• _Exercise requirements_:
Reproduction of part of the material below, pictures omitted: copy exactly, and only, the lines starting with the one with "Viewport: 936px width, 752px height." and going on through the one with "the Sucres sub-row".

• _Exercise data_:
————
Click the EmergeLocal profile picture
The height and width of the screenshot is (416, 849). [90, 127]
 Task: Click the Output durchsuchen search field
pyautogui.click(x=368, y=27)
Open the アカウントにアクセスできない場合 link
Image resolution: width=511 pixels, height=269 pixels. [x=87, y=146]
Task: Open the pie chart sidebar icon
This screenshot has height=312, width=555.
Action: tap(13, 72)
————
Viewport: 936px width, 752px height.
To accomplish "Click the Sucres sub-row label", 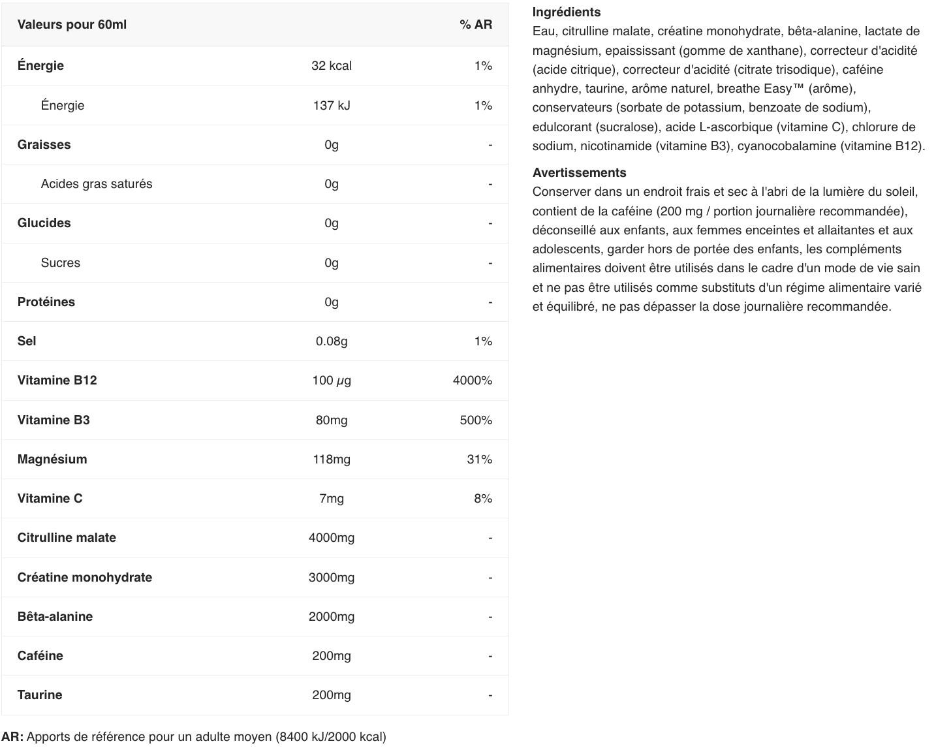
————
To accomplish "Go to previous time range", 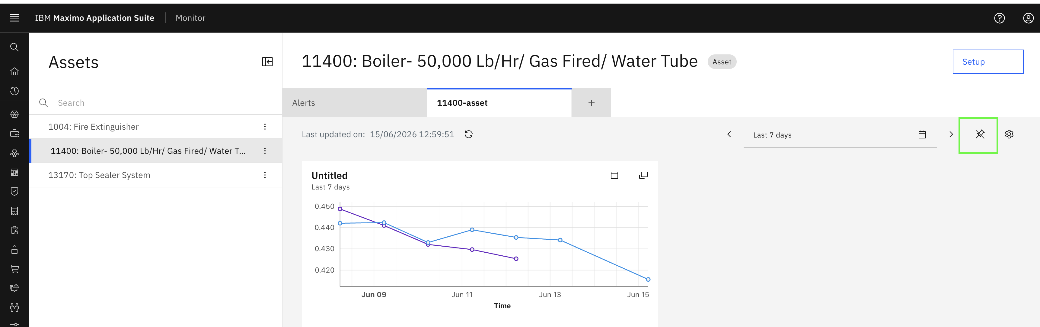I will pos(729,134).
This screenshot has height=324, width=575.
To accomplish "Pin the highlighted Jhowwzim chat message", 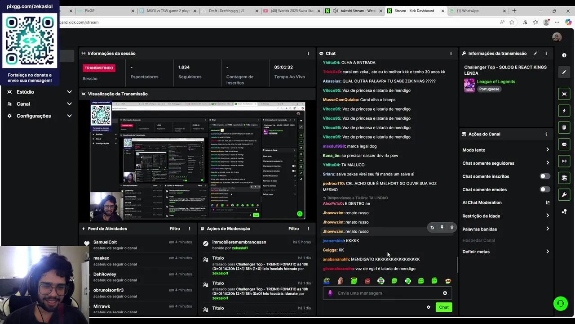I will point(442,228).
————
• _Result of the exercise_:
Viewport: 936px width, 752px height.
To accomplish "Click the Sucres sub-row label", 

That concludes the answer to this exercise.